**WORK REQUIRED:** Write out every line of the data below again, requests included, and shift each coordinate in the answers by adding 123 to it. Omit the pictures from your answer.

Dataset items
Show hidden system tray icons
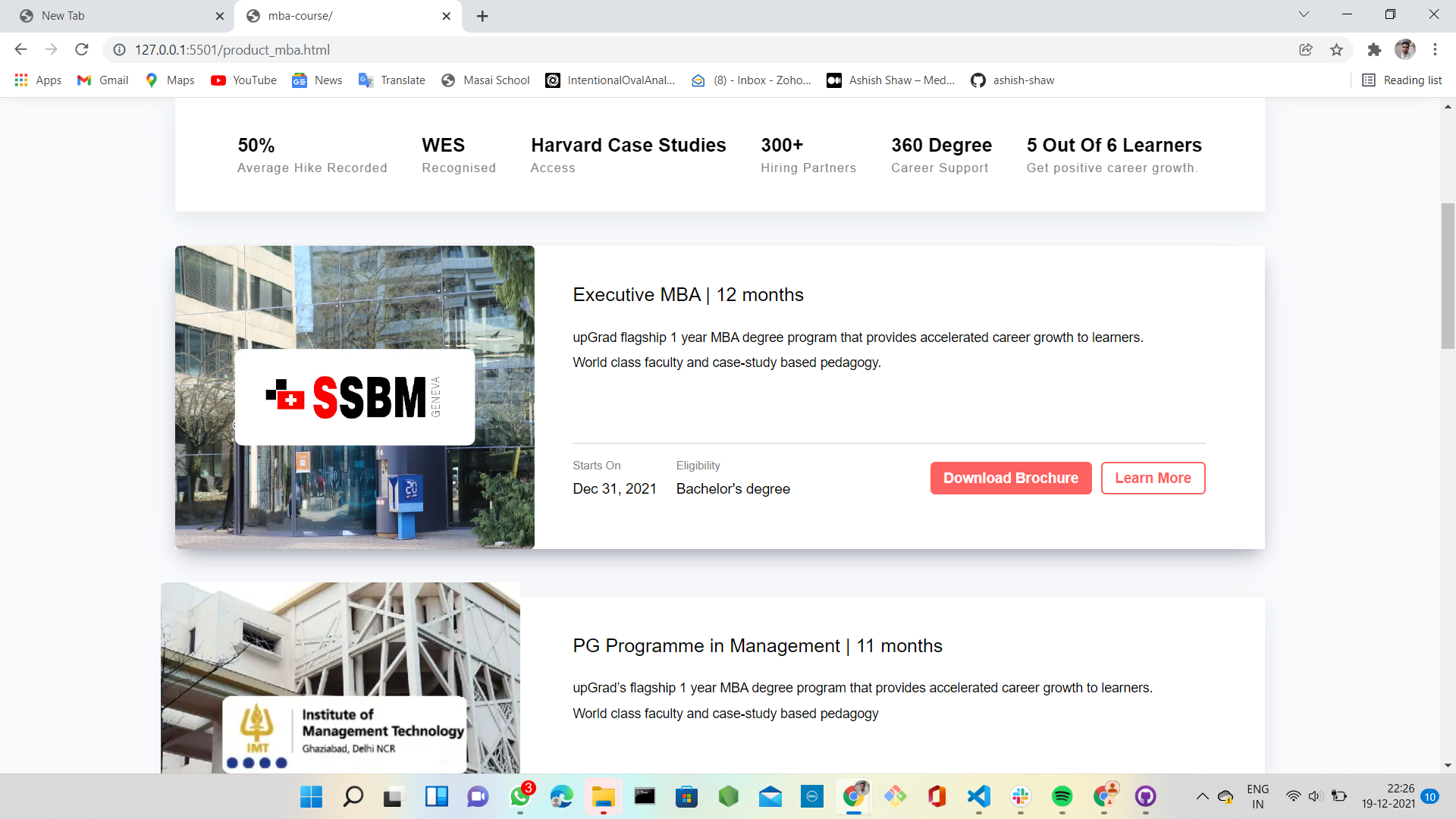 pos(1202,796)
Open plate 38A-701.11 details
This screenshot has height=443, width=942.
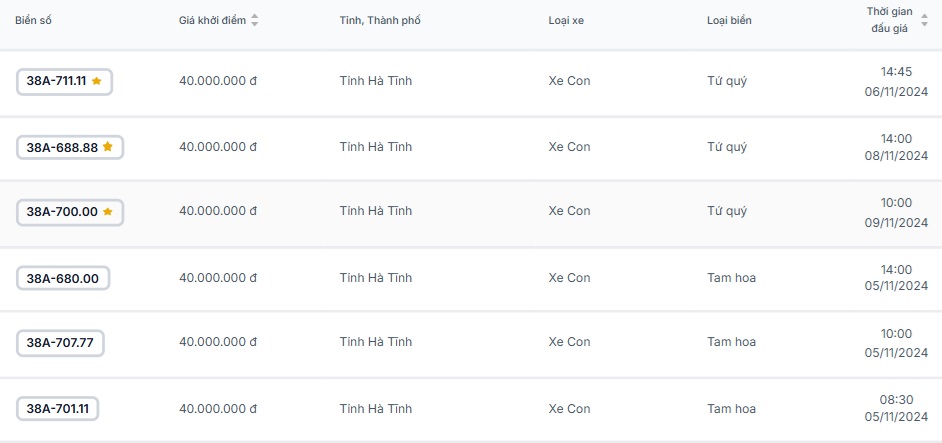pos(57,408)
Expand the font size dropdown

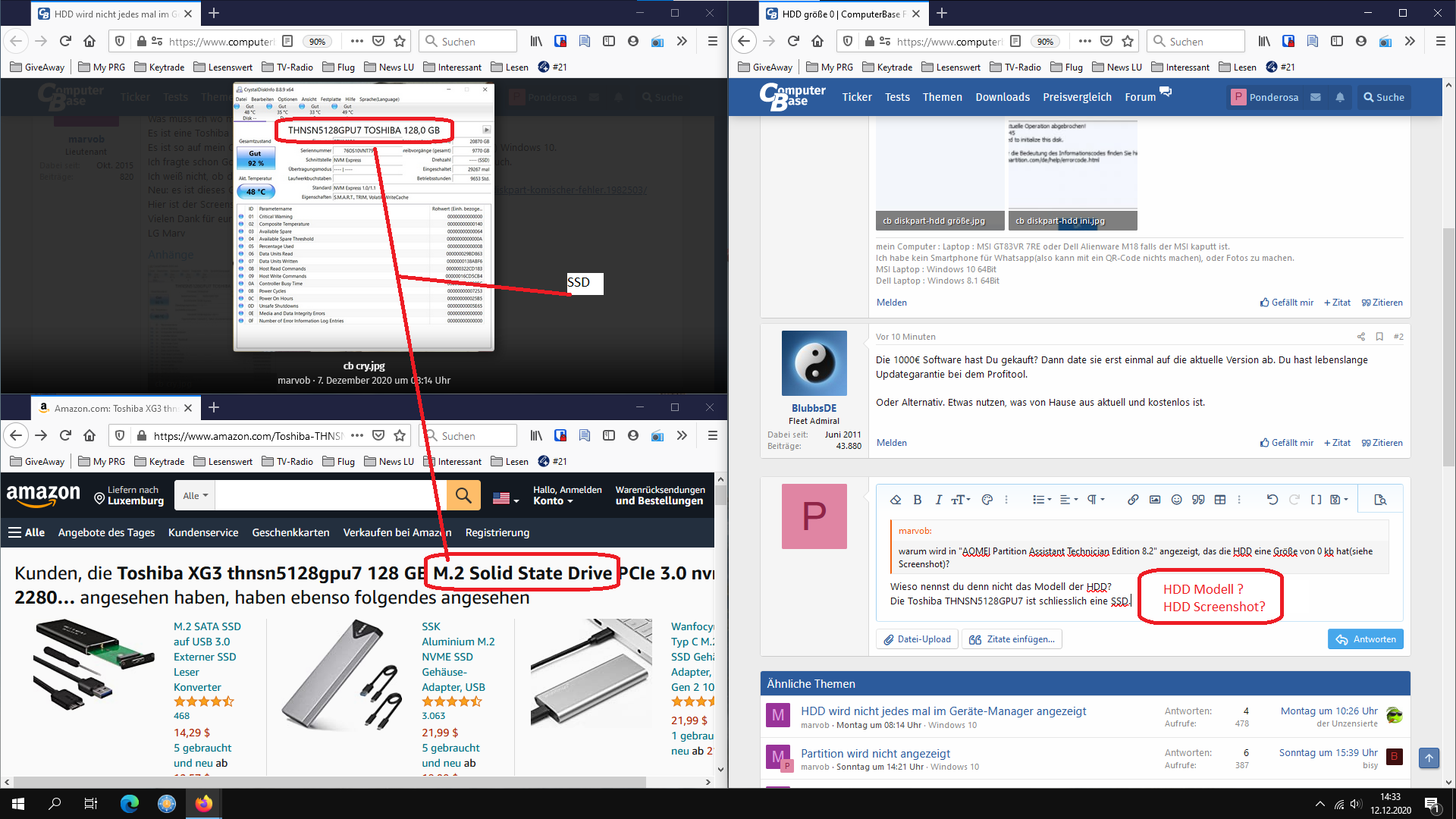tap(961, 500)
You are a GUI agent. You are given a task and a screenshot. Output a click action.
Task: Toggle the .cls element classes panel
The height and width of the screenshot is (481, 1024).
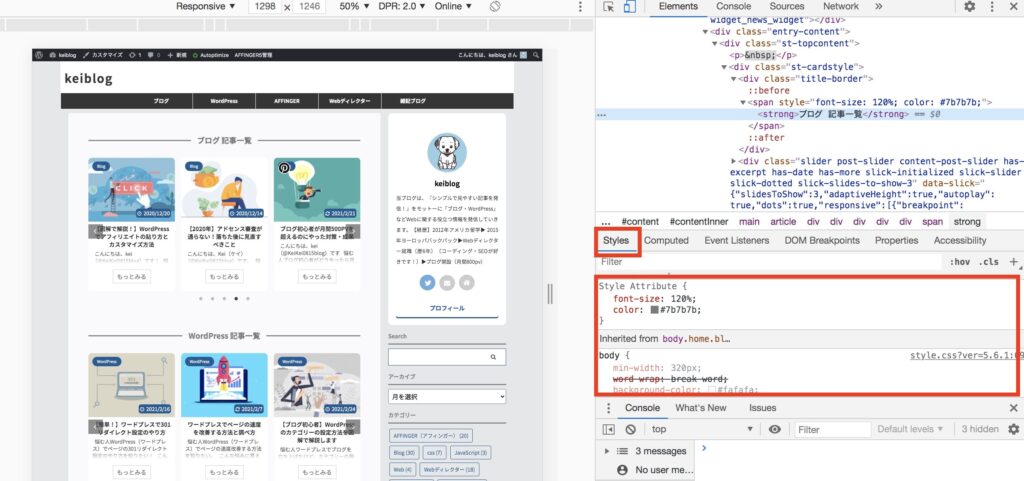pyautogui.click(x=989, y=262)
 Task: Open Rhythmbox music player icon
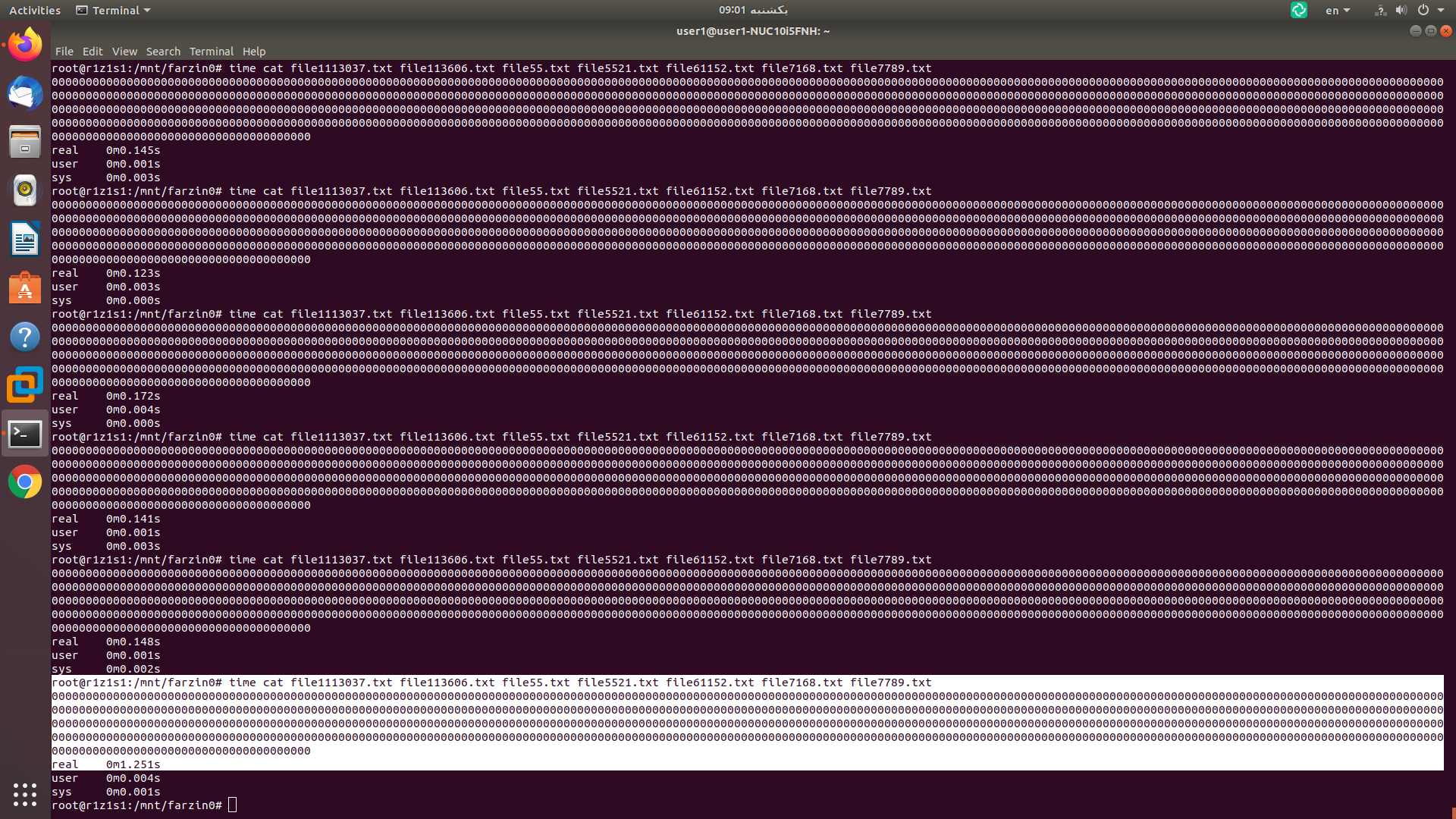[x=25, y=190]
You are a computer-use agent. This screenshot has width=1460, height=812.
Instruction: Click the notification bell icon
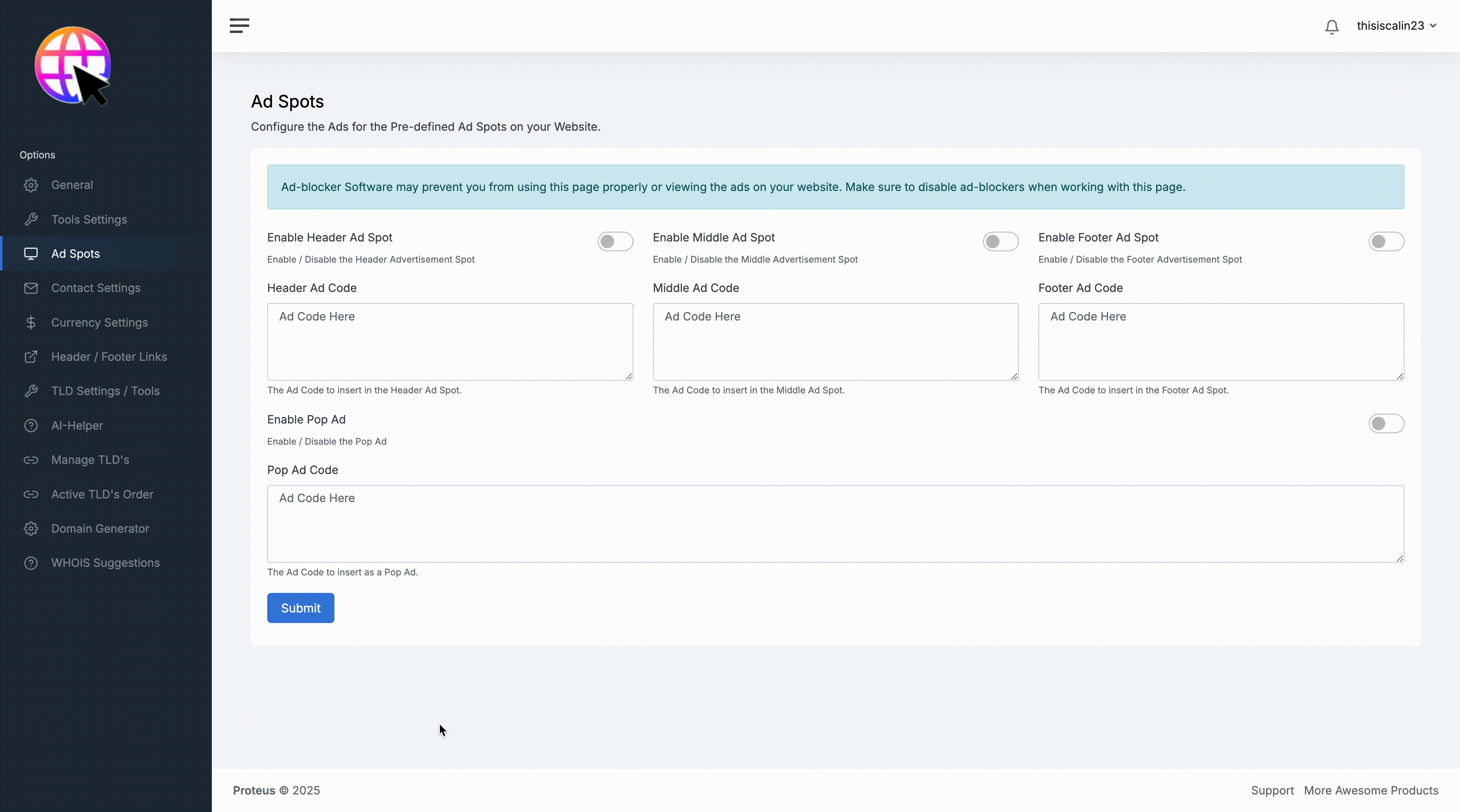(1332, 25)
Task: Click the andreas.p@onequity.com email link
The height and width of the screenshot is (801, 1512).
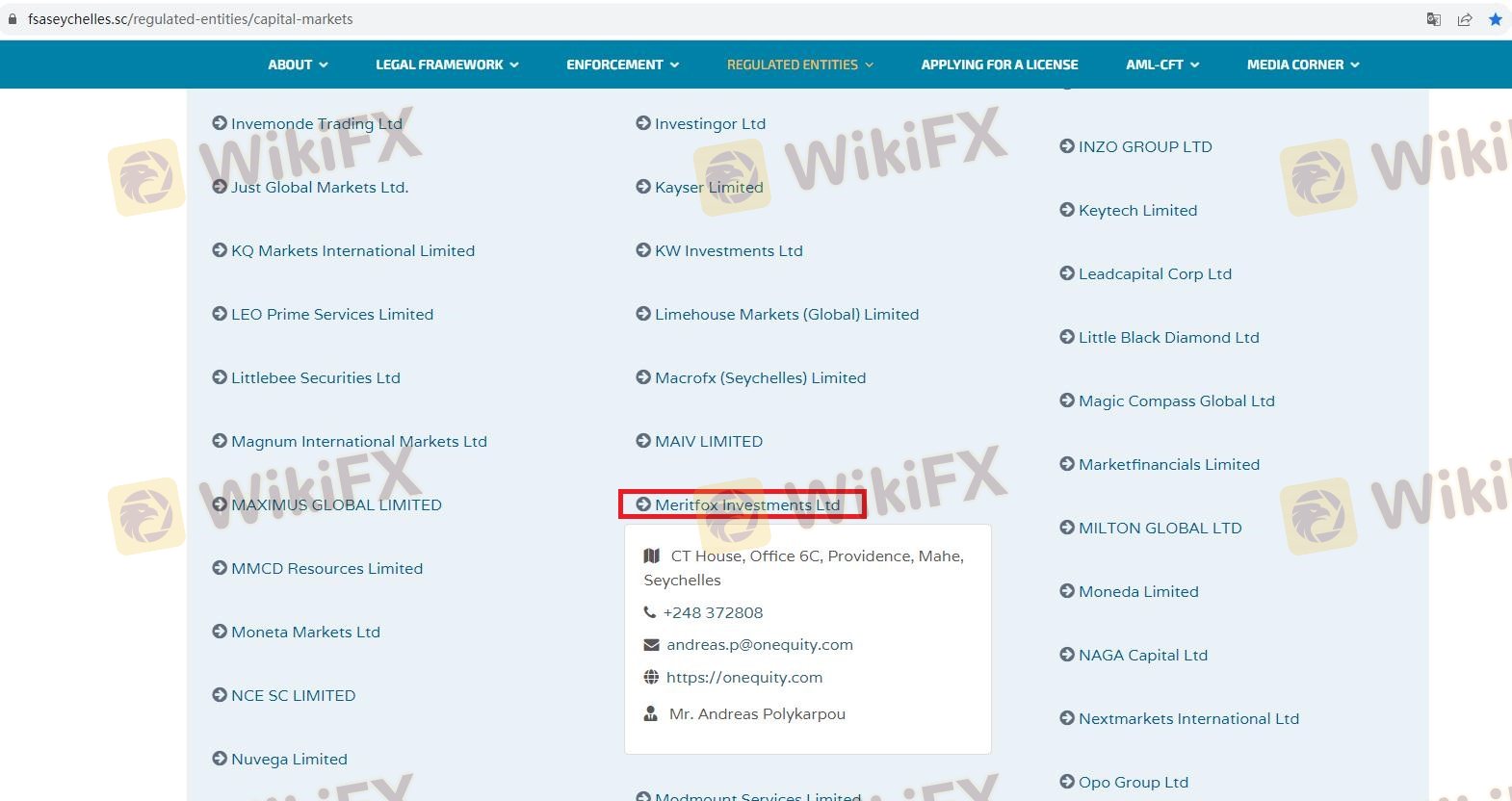Action: [x=759, y=645]
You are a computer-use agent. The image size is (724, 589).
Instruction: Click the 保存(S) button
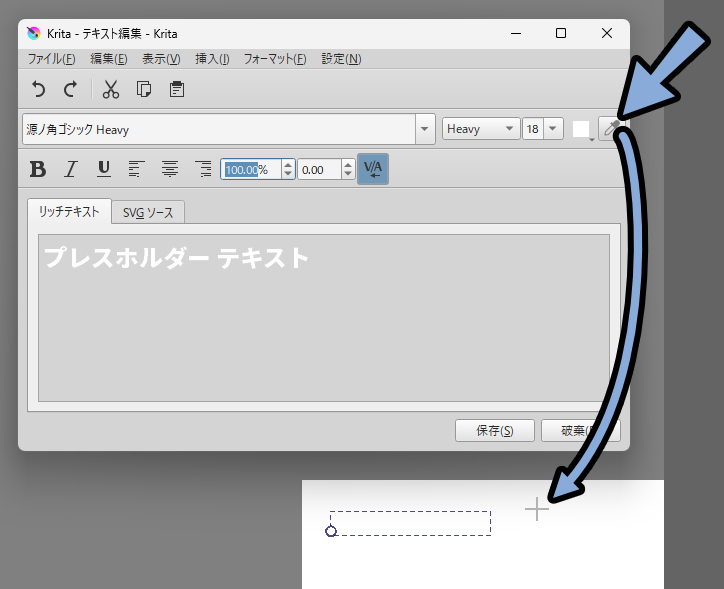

**TASK SOLUTION:**
Show hidden system tray icons
 pos(1325,919)
Open plate 38A-701.11 details
This screenshot has height=443, width=942.
pos(180,531)
Expand the font size dropdown

tap(1084, 623)
You are a GUI agent. You are given a task and a screenshot. Output a click action.
Task: Toggle the .cls element classes panel
The height and width of the screenshot is (481, 1024).
pyautogui.click(x=1112, y=385)
 Task: Open Rhythmbox music player icon
[x=148, y=313]
You are a computer-use agent. This screenshot has width=1460, height=812.
Instruction: Click the notification bell icon
(1455, 148)
Task: Click the andreas.p@onequity.com email link
The height and width of the screenshot is (801, 1512).
Action: [x=882, y=768]
You are a computer-use agent. The image size is (724, 589).
Instruction: Click the 保存(S) button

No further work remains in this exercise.